▶ _Exercise prompt_:
For the entries below, return the line holding "The height and" together with all lines after it, unchanged, and leave every picture out.

(Stored data entries)
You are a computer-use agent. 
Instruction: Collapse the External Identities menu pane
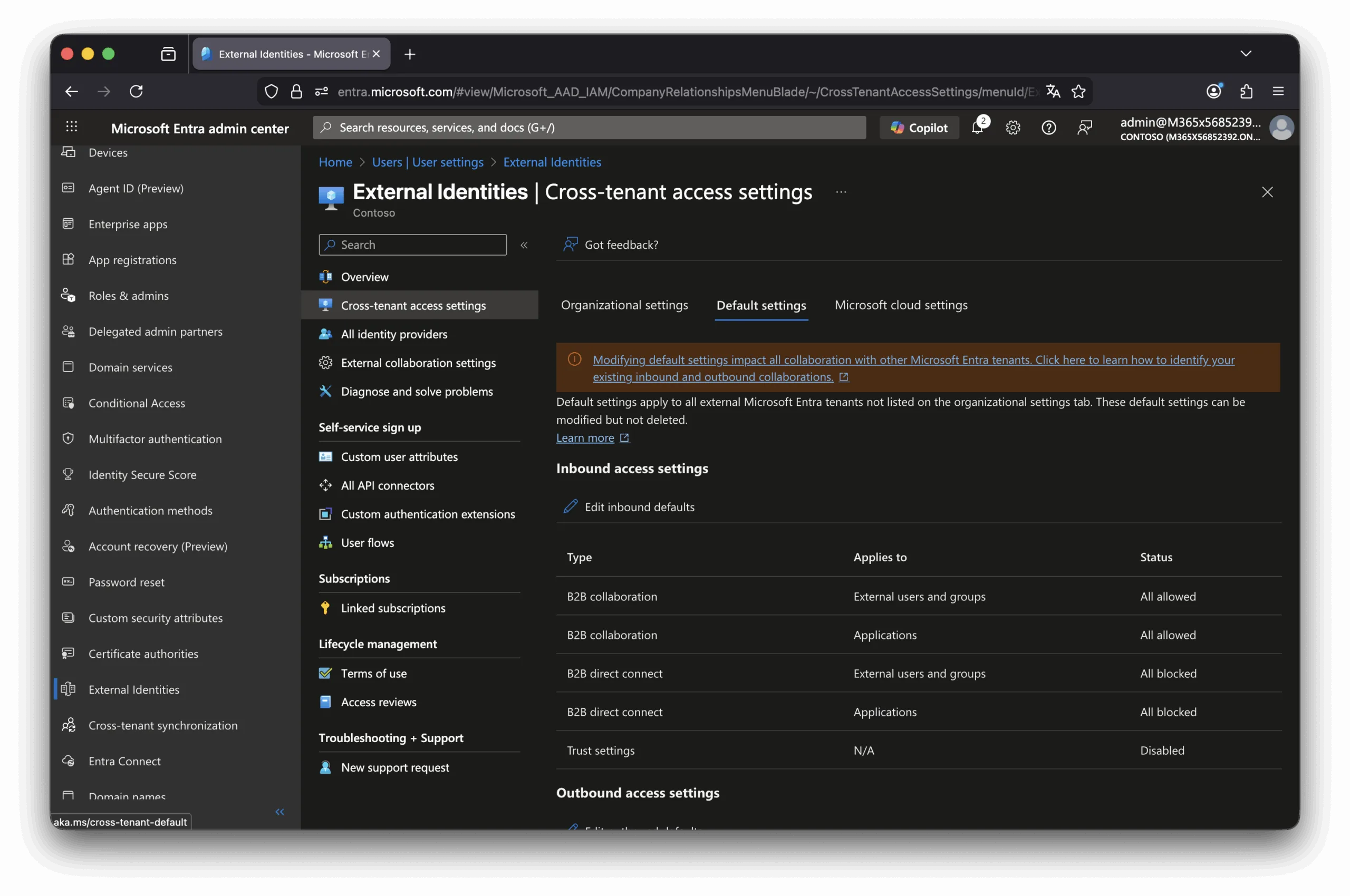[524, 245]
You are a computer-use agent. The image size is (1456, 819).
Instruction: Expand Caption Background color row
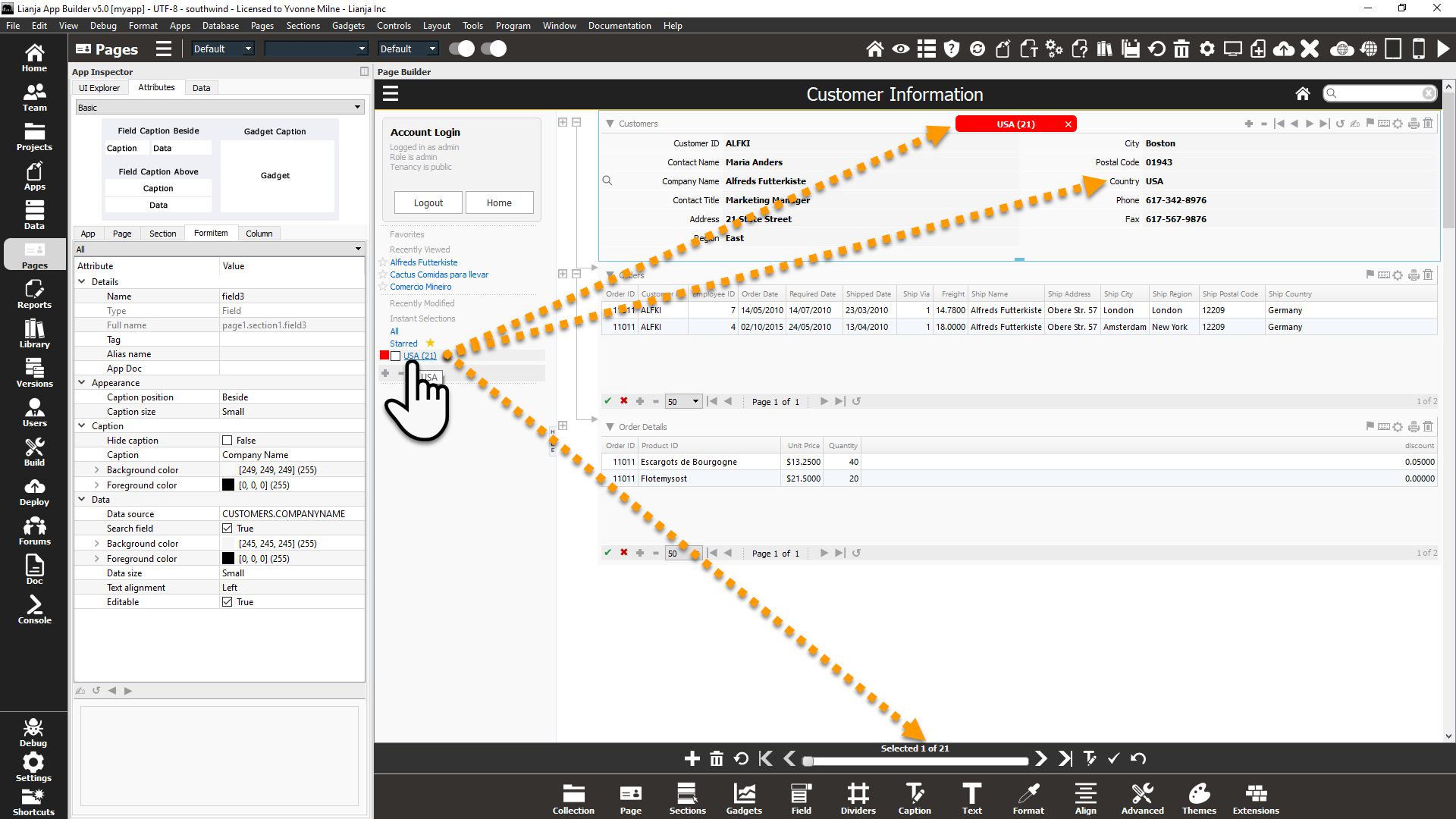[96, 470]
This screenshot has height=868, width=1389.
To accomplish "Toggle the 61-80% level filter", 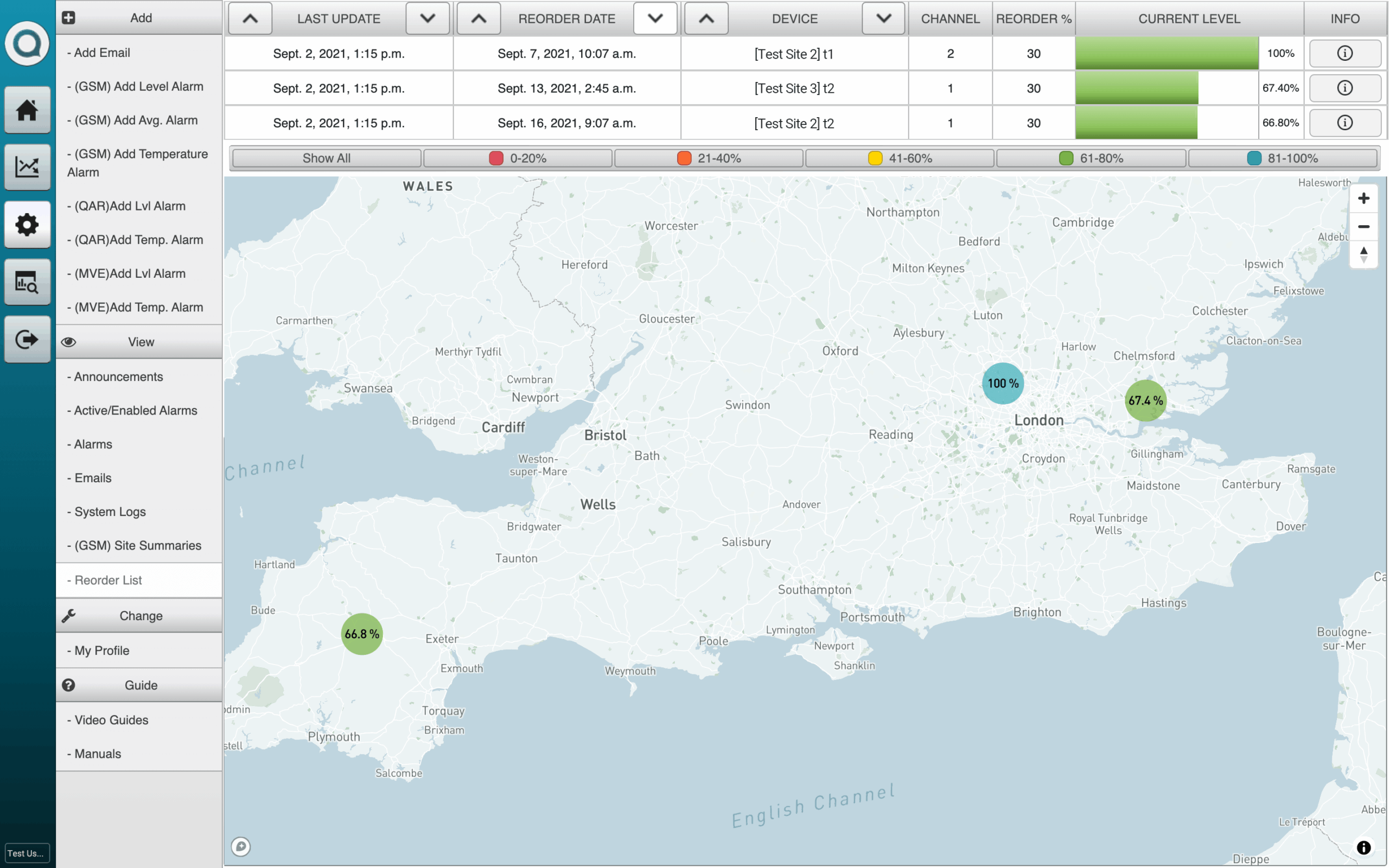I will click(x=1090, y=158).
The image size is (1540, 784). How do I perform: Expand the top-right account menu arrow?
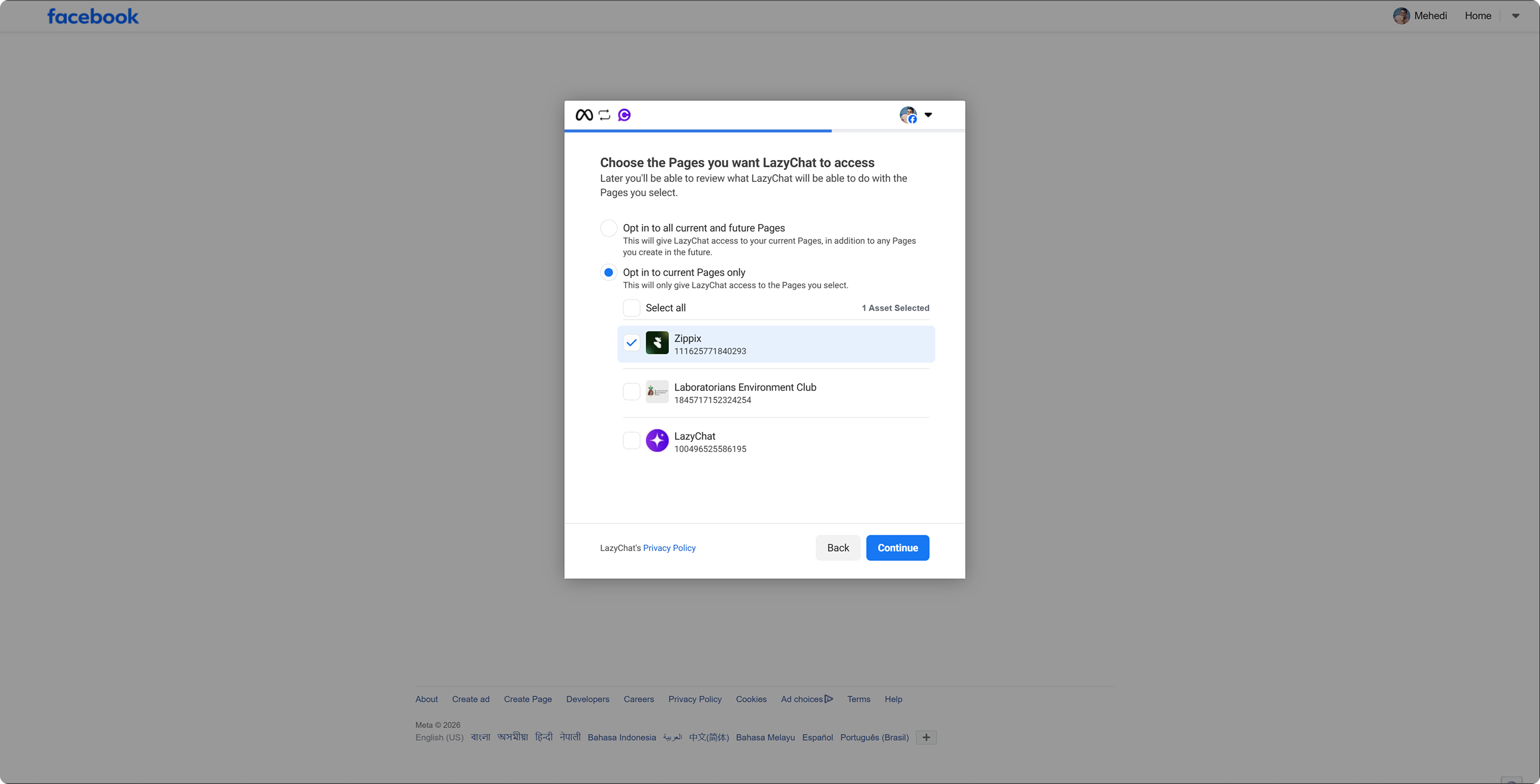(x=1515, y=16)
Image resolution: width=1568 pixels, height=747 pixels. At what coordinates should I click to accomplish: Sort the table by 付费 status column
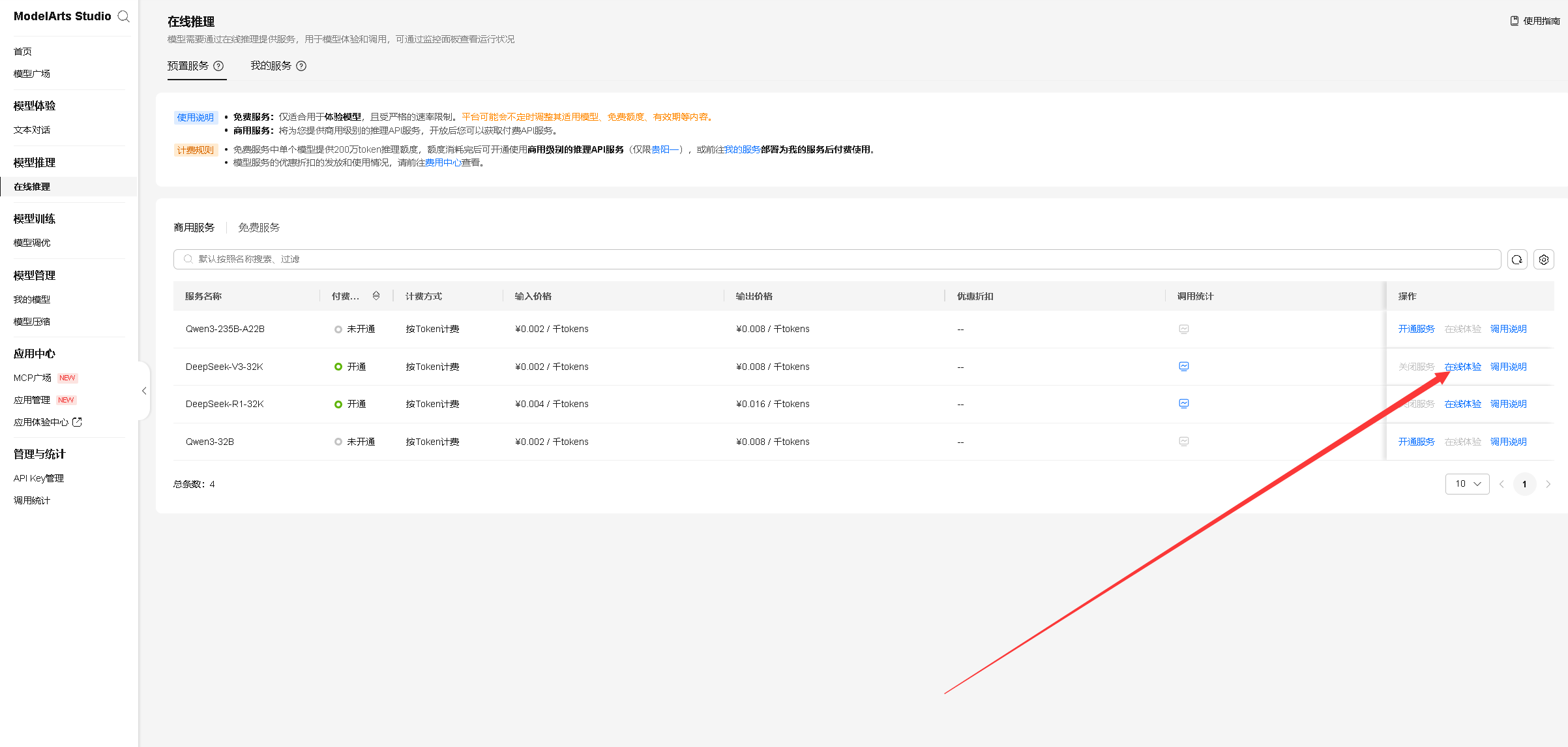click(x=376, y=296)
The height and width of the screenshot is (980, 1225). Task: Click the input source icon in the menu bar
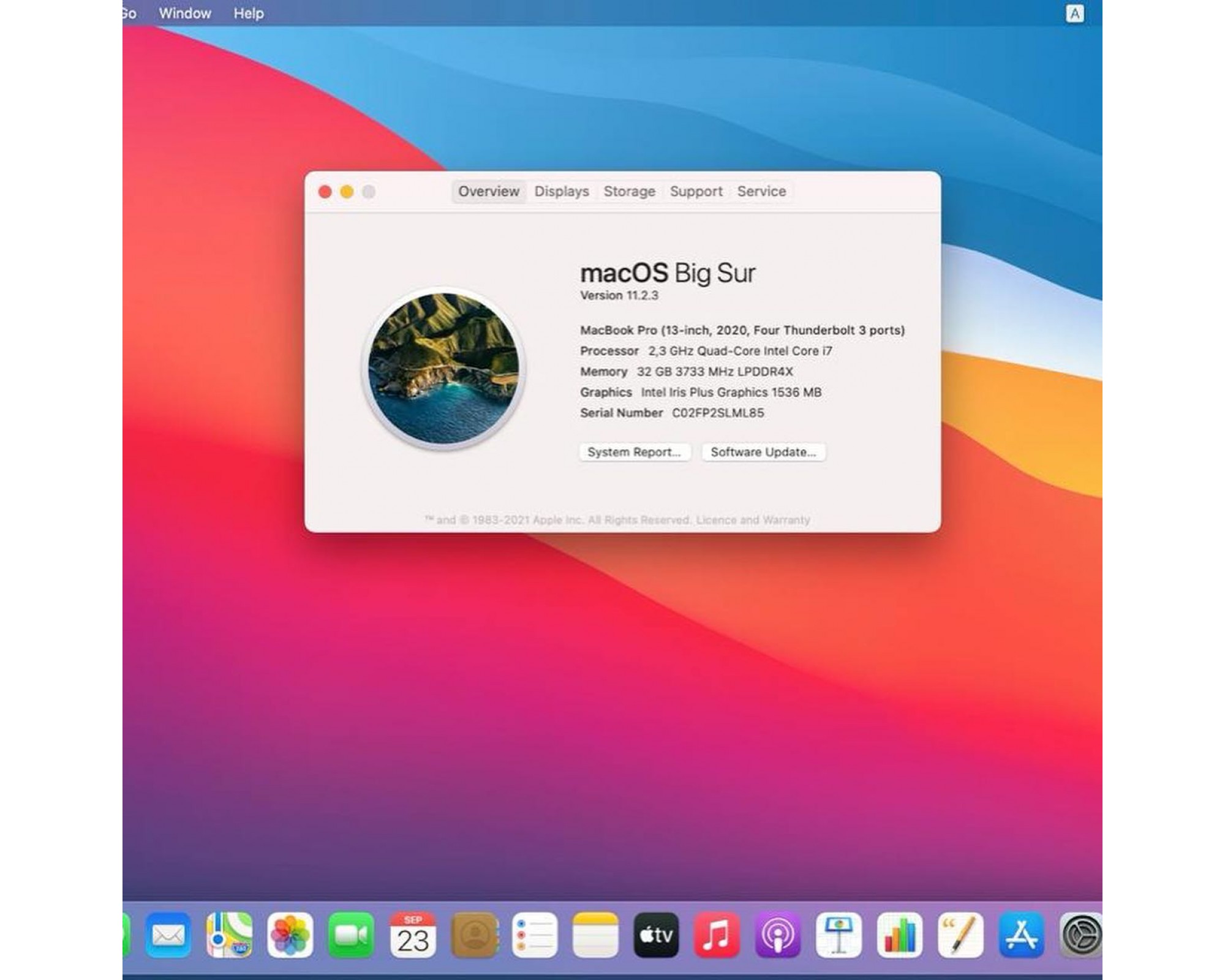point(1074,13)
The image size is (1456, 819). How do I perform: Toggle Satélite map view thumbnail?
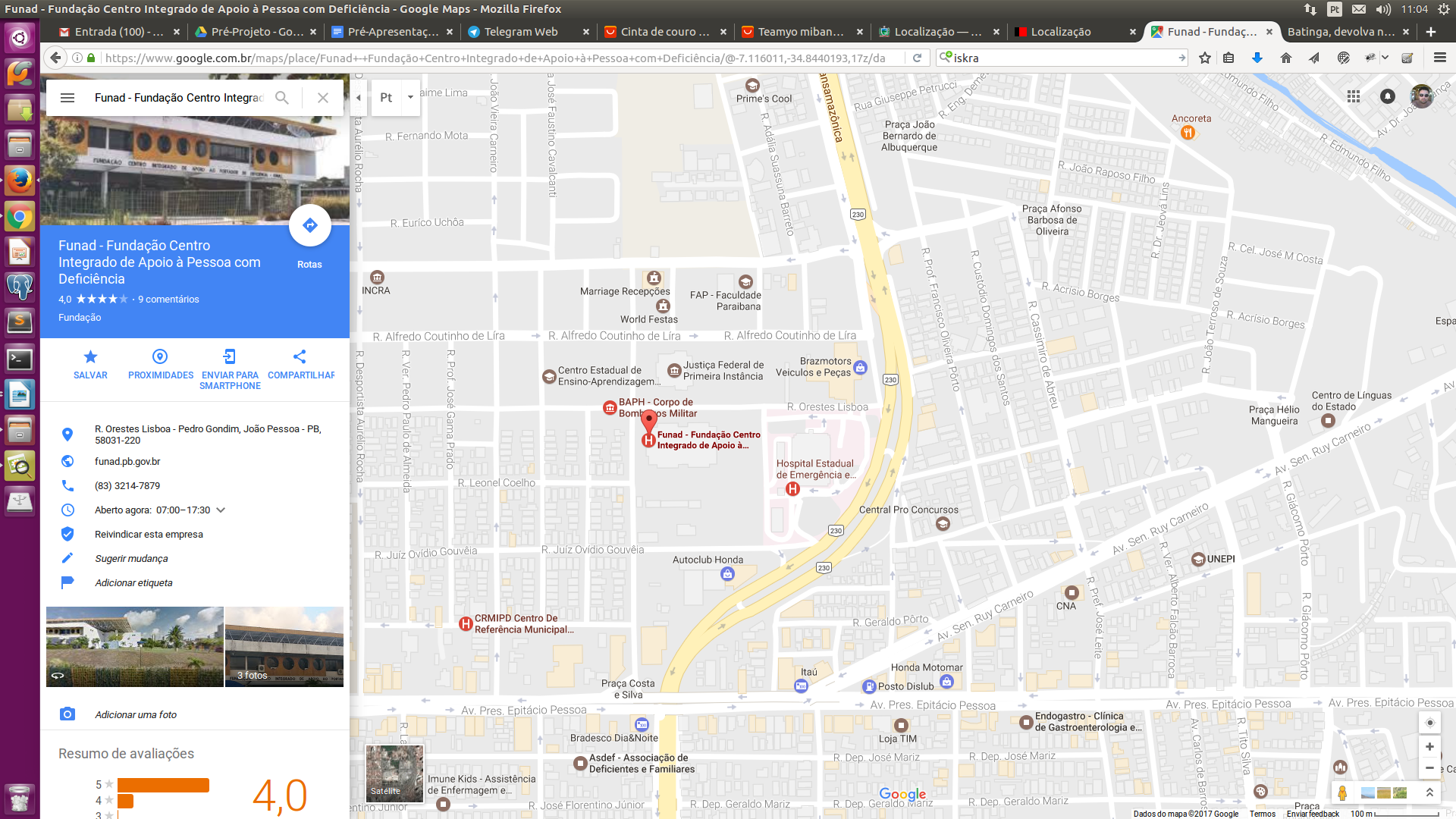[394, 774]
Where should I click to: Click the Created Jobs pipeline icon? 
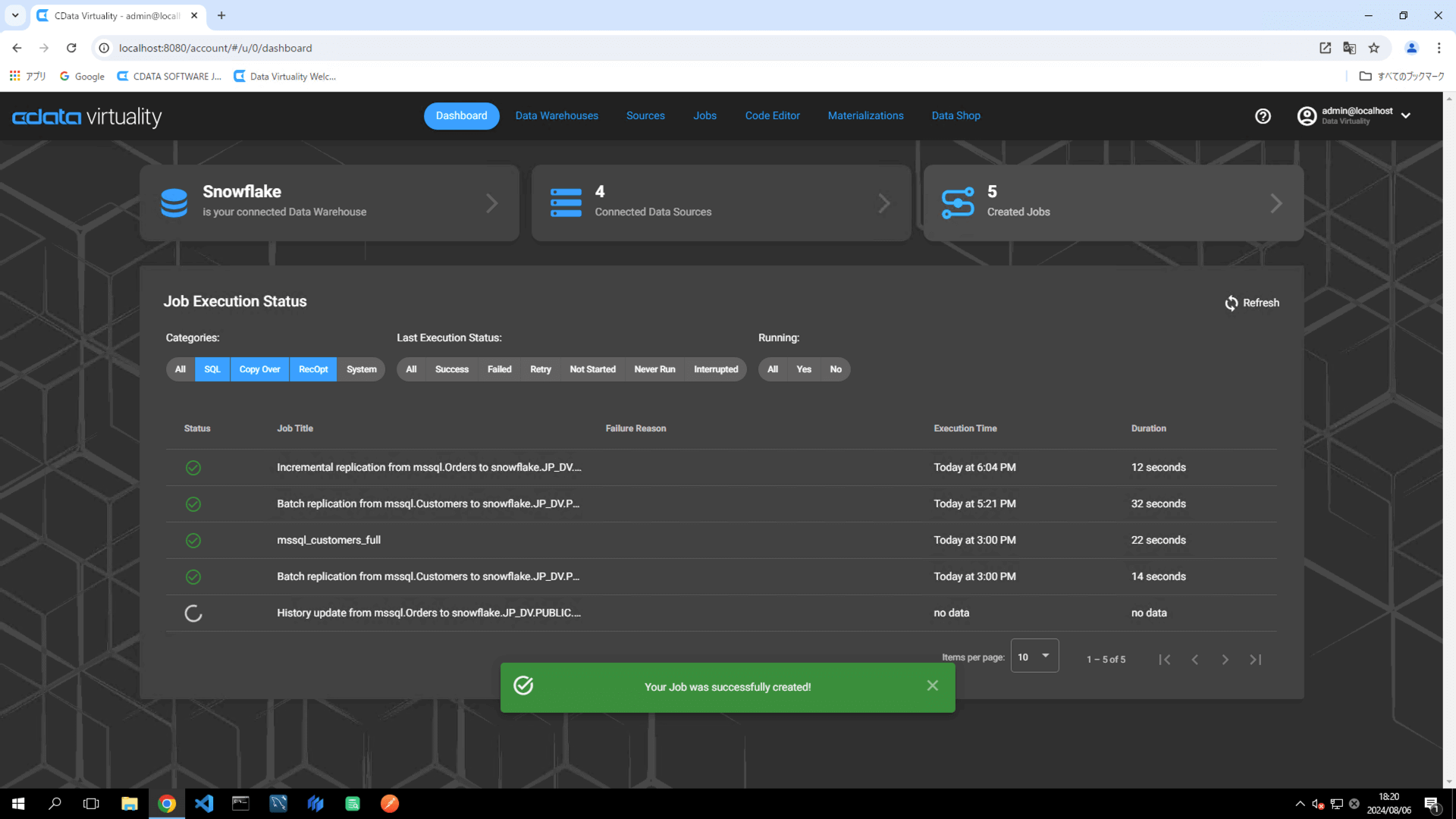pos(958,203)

▶ _Solution for this exercise_:
The height and width of the screenshot is (980, 1225). Task: Click the input source icon in the menu bar
point(1074,13)
The image size is (1456, 819). How do I perform: Toggle Satélite map view thumbnail?
[394, 774]
Where should I click to: Click the Created Jobs pipeline icon? 
pos(958,203)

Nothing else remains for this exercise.